Autoscaling Components

This guide explains how to configure and manage autoscaling for Obsrv components

Overview

Obsrv components can be scaled using KEDA (Kubernetes Event-driven Autoscaling). The default configuration supports autoscaling for Flink Task Managers and Druid components based on various metrics like CPU usage, query latency, and Kafka lag.

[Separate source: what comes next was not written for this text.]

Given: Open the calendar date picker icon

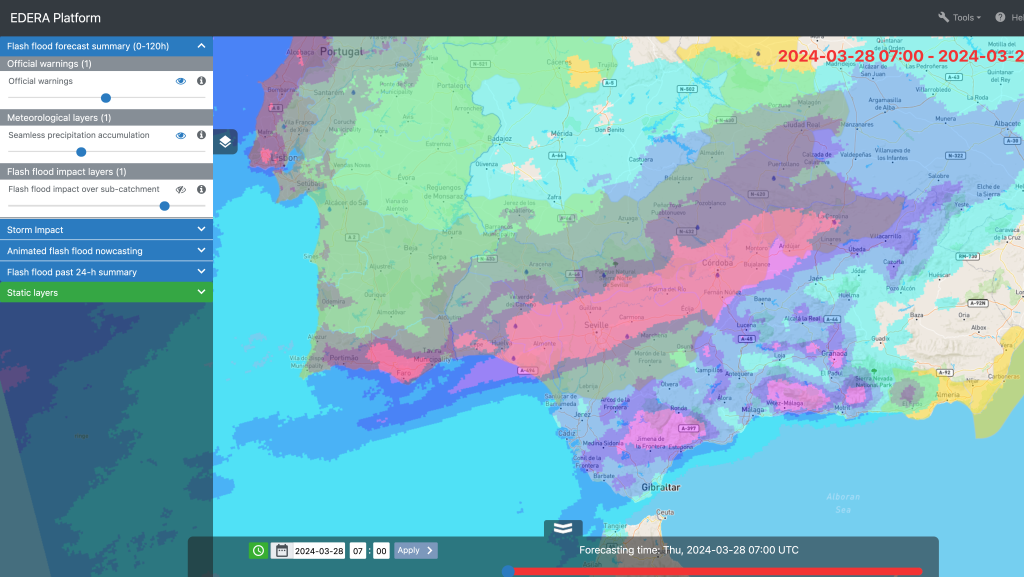Looking at the screenshot, I should pos(282,550).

Understanding Scaling Scenarios

Flink Autoscaling

Flink Task Managers need to scale when:

Kafka consumer lag grows beyond acceptable thresholds
Processing backpressure increases
Event processing latency rises

Key considerations:

Scale up quickly to handle sudden data bursts
Match scaling with Kafka partition count for optimal parallelism
Scale down conservatively to avoid job restarts
Consider checkpoint completion times during scaling

Druid Autoscaling

Druid components scale for different reasons:

Historical Nodes

Query response times exceed thresholds
Segment load times increase
Available capacity for new segments decreases
High CPU utilization impacts query performance

Broker Nodes

High query queuing or wait times
Increased number of concurrent queries
CPU utilization affects query routing efficiency

Key considerations

Historical scaling impacts data availability
Broker scaling affects query routing and caching
Both require careful monitoring of query patterns
Consider time of day and workload patterns

Enabling Autoscaling

Enable autoscaling in autoscaling.yaml:

global:
  enable_autoscaling: &autoscaling_enabled true

Install the autoscaling rules:

# From enterprise-automation/helmcharts directory
cd helmcharts/kitchen
bash enterprise.sh autoscaling

Configuration Components

Common Parameters

enabled: Enable/disable autoscaling for the component
kind: Kubernetes resource type (Deployment/StatefulSet)
minReplicaCount: Minimum number of replicas
maxReplicaCount: Maximum number of replicas
pollingInterval: How often to check metrics (in seconds)
cooldownPeriod: Minimum time between scaling operations (in seconds)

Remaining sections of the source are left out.